_TASKS TO COMPLETE:_
• A. Answer these questions about the POCUS text:
(i) What was the median time of POCUS from diagnosis of AKI?
(ii) What treatment was recommended for patients with intra-abdominal hypertension?
(iii) How many patients were reclassified as euvolemic?
• B. Carry on the POCUS text from its final sentence.

[Opening TEXT BLOCK section]

By the time the volume status POCUS team was consulted all patients had already been treated for a while. Median time of POCUS was 72 hours from diagnosis of AKI. Prior to enrollment 43 had received an avg daily dose of albumin > or = 25 g and 10 had received at least 500 mL normal saline per day. Diuretics had been withdrawn in all. Median serum creatinine was 3.2 and MELD was 29. Here’s a summary of the treatments recommended based on the POCUS findings:

Fluid depleted - continue 1 g/kg/d albumin (max 100 g/day)

IAH (Intra-abdominal hypertension) - large volume paracentesis

Fluid repleted - match I’s and O’s, treat HRS with vasoconstrictors

Fluid expanded (overloaded) - give furosemide 80-160 mg q8-12 h

Among 53 included patients, they reclassified 15 as depleted, 8 as having intra-abdominal hypertension, 11 as expanded (overloaded), and 19 as euvolemic. The treating team followed recommendations in 32 of 34 from the re-classified groups and here’s how it shook out:

Ignore the ‘OLT’ floating above ‘fluid expanded’ - I used Chat GPT to make the bar graph from a table in the article and it decided to huck that in there. 2 patients in the fluid depleted cohort, 1 patient in the fluid expanded cohort, and 1 patient in the euvolemic cohort aren’t included above because they either got a new liver, left within 24 hours, or went on hospice/end of life care.

[Closing TEXT BLOCK section]
[Opening EXTRACTED RECORDS section]

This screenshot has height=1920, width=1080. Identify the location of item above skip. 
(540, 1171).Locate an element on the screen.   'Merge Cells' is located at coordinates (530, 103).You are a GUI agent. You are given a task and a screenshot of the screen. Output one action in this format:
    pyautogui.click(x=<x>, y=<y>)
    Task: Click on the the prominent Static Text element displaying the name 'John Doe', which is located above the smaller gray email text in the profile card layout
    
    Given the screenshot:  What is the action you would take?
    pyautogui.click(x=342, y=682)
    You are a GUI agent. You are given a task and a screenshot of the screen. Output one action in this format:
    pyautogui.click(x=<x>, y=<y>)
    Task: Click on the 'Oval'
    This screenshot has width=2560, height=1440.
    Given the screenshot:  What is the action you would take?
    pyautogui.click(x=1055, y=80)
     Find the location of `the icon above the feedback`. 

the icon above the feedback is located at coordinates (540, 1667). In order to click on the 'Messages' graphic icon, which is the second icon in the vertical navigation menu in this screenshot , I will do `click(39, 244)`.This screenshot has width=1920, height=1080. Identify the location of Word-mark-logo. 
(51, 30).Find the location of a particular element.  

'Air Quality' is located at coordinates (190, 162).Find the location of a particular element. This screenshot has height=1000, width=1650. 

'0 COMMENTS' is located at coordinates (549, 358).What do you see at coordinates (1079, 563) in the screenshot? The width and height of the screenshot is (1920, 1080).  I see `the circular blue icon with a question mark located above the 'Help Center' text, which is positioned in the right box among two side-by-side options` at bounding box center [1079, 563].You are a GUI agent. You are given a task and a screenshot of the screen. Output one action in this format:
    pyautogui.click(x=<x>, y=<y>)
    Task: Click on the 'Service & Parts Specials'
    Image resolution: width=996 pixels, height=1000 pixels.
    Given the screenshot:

[Closing EXTRACTED RECORDS section]

_TASK-BY-TASK ANSWERS:_
• A.
(i) 72 hours
(ii) Large volume paracentesis
(iii) 19

• B.
Their primary outcome, which is of dubious clinical significance, was a reduction in serum creatinine of >20% within 48-72 hours of initiation of therapeutic based on reclassification. So…essentially, did the creatinine look a lil better after the team did what they told them to do? As you can see, more patients got better or stayed the same (based on that outcome) than got worse. LOTS of caveats. No control group, selection bias (patients evaluated on request), POCUS evals happened over a pretty wide range of times from admission/diagnosis with AKI, accurate I/O data was not available (smells like real life), confirmation of IAH via bladder pressure wasn’t routinely available or reported, concomitant use of midodrine/octreotide happened in about 25% of the cohort, therapeutic interventions weren’t controlled or uniform and were implemented with a delay, and I already mentioned that the outcome was kind of arbitrary. There was no reported long term follow up and no mention of how many patients ultimately fully recovered. BUT. This is still way better than the way we usually do it, which is load people up with lots of albumin and then beg on our knees with prayer hands clasped for nephrology or GI to give the okay for terlipressin (it’s restricted at my hospital). And sometimes we induce iatrogenic respiratory failure from the 30 car pile-up of fluid in their lungs when we give them 200 g of albumin they never needed. I think this (combined with VExUS maybe?) will be how I approach these patients in the future and would love to implement a similar, albeit more standardized, decision tree at our institution some day.